Franz Magnis Suseno,5) juga secara
sederhana mengemukakan tiga kategorisasi ideologi. Pertama, ideologi
dalam arti penuh atau disebut juga ideologi tertutup. Ideologi dalam
arti penuh berisi teori tentang hakekat realitas seluruhnya, yaitu merupakan
sebuah teori metafisika. Kemudian selanjutnya berisi teori tentang makna
sejarah yang memuat tujuan dan norma-norma politik sosial tentang bagaimana
suatu masyarakat harus di tata. Ideologi dalam arti penuh melegitimasi monopoli
elit penguasa di atas masyarakat, isinya tidak boleh dipertanyakan lagi,
bersifat dogmatis dan apriori dalam arti ideologi itu tidak dapat dikembangkan
berdasarkan pengalaman. Salah satu ciri khas ideologi semacam ini adalah klaim
atas kebenaran yang tidak boleh diragukan dengan hak menuntut adanya ketaatan
mutlak tanpa reserve. Dalam kaitan ini Franz Magnis Suseno mencontohkan
ideologi Marxisme-Leninisme.
Kedua, ideologi dalam arti terbuka. Artinya ideologi yang menyuguhkan
kerangka orientasi dasar, sedangkan dalam operasional keseharianya akan selalu
berkembang disesuaikan dengan norma, prinsip moral dan cita-cita masyarakat.
Operasionalisasi dalam praktek kehidupan masyarakat tidak dapat ditentukan
secara apriori melainkan harus disepakati secara demokratis sebagai bentuk
cita-cita bersama. Dengan demikian ideologi terbuka bersifat inklusif, tidak
totaliter dan tidak dapat dipakai untuk melegitimasi kekuasaan sekelompok
orang.
Ketiga, Ideologi dalam arti implisit atau tersirat. Ideologi semacam ini
ditemukan dalam keyakinan-keyakinan masyarakat tradisional tentang hakekat
realitas dan bagaimana manusia harus hidup didalamnya. Meskipun keyakinan itu
hanya implisit saja, tidak dirumuskan dan tidak diajarkan namun cita-cita dan
keyakinan itu sering berdimensi ideologis, karena mendukung tatanan sosial yang
ada dan melegitimasi struktur non demokratis tertentu seperti kekuasaan suatu
kelas sosial terhadap kelas sosial yang lain.
Dari 3 (Tiga) fungsi tersebut
diatas, terlihat bahwa pengaruh ideologi terhadap perilaku kehidupan sosial
berkaitan erat.
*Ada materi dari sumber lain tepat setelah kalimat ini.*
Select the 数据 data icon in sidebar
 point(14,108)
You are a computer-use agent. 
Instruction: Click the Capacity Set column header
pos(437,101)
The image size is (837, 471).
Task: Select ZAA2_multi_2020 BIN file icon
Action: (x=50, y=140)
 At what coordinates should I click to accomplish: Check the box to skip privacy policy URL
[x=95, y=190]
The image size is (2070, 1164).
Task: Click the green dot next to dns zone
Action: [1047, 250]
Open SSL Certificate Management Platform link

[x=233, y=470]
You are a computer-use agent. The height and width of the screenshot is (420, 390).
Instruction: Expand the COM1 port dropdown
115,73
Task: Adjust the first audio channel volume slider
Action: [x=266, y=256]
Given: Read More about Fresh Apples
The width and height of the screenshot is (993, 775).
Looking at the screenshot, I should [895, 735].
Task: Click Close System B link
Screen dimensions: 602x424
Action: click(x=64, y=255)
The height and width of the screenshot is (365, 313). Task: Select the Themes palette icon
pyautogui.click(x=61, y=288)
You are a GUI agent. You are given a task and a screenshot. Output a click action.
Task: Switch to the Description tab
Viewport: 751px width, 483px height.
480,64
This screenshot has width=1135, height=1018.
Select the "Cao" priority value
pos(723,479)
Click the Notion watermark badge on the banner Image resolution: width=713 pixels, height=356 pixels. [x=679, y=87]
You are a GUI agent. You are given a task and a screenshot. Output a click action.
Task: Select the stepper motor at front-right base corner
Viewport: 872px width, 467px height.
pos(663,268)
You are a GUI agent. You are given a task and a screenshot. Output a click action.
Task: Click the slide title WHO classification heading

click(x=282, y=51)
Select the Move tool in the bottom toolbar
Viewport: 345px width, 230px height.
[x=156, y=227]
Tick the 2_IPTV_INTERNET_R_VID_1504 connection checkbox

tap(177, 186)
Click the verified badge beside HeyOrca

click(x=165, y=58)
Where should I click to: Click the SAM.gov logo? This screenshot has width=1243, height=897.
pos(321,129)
Memahami format sosial politik suatu masyarakat akan sulit
dilakukan tanpa lebih dahulu memahami ideologi yang ada dalam masyarakat
tersebut. Dari sinilah terlihat betapa ideologi merupakan perangkat mendasar
dan merupakan salah satu unsur yang akan mewarnai aktivitas sosial dan politik.
Dalam penggunaannya, istilah Ideologi ini dipakai secara luas dalam
bidang politik untuk menunjukan seperangkat nilai yang terpadu, berkenaan dengan
aktivitas manusia dalam kehidupan bermasyarakat, berbangsa dan bernegara. Itu
berarti ideologi adalah gagasan-gagasan politik manusia yang timbul
didalam kehidupan bermasyarakat, berbangsa dan bernegara, yang kemudian ditata
secara sistematis untuk dijadikan suatu kesatuan yang utuh. Jika pemahaman ini
adalah benar atau setidaknya mempunyai nilai kebenaran, maka apabila ideologi
itu disusun pada saat berlangsungnya aktifitas manusia dibidang politik dalam
kehidupan bermasyarakat, berbangsa dan bernegara, logikanya ideologi itu
merupakan salah satu ciri dari matangnya suatu konsep pemikiran politik.
Alfian6) berpendapat bahwa apabila relevansi dari
suatu ideologi terhadap perkembangan aspirasi massa-rakyat dan tuntutan
perubahan jaman, ingin tetap dipelihara, maka ideologi tersebut harus
memiliki tiga dimensi penting, yakni: Pertama, Dimensi Realita. Artinya,
nilai-nilai dasar yang terkandung dalam suatu ideologi harus bersumber dari
nilai-nilai yang riil lahir dan berkembang didalam masyarakat, sehingga mereka
betul-betul dapat merasakan dan menghayati bahwa nilai-nilai dasar itu adalah
milik mereka bersama.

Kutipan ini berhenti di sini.